*Written request*
Lay out the lines of the records below as a numbered list, running from the line with "Task: Open the USD currency dropdown" through the end of the records, both ends included. Leave out any blank lines.

*Dataset excerpt*
★ ★ ★
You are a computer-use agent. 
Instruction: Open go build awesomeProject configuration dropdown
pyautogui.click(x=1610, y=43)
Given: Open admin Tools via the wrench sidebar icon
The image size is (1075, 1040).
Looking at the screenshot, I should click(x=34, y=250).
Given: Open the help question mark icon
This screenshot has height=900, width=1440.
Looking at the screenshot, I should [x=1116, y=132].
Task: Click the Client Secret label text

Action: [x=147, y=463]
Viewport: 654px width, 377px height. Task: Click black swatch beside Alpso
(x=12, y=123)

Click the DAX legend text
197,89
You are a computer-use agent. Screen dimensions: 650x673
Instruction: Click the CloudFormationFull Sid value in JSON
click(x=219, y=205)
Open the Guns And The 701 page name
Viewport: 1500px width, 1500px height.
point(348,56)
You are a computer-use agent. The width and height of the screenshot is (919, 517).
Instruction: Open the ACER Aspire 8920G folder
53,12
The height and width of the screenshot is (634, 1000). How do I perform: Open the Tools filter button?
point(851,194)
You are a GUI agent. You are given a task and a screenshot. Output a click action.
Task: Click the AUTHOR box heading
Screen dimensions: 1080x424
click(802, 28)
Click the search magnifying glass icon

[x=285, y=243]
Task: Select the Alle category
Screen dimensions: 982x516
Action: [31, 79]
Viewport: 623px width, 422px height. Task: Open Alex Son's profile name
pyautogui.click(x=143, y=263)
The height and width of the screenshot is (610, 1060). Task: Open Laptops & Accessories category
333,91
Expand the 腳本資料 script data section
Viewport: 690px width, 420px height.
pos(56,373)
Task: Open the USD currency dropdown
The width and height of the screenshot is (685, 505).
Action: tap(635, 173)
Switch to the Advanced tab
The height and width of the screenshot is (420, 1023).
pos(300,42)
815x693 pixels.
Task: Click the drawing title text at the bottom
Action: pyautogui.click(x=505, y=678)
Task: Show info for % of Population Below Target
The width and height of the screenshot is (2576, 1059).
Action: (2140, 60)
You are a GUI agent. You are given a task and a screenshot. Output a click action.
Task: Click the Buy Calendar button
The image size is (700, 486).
★ ★ ★
*Expected answer*
1. Task: Open the USD currency dropdown
2. The width and height of the screenshot is (685, 505).
3. Action: tap(635, 173)
4. Switch to the Advanced tab
5. The height and width of the screenshot is (420, 1023).
6. pos(300,42)
7. 815x693 pixels.
8. Task: Click the drawing title text at the bottom
9. Action: pyautogui.click(x=505, y=678)
10. Task: Show info for % of Population Below Target
11. The width and height of the screenshot is (2576, 1059).
12. Action: (2140, 60)
13. You are a GUI agent. You are given a task and a screenshot. Output a click action.
14. Task: Click the Buy Calendar button
15. The image size is (700, 486).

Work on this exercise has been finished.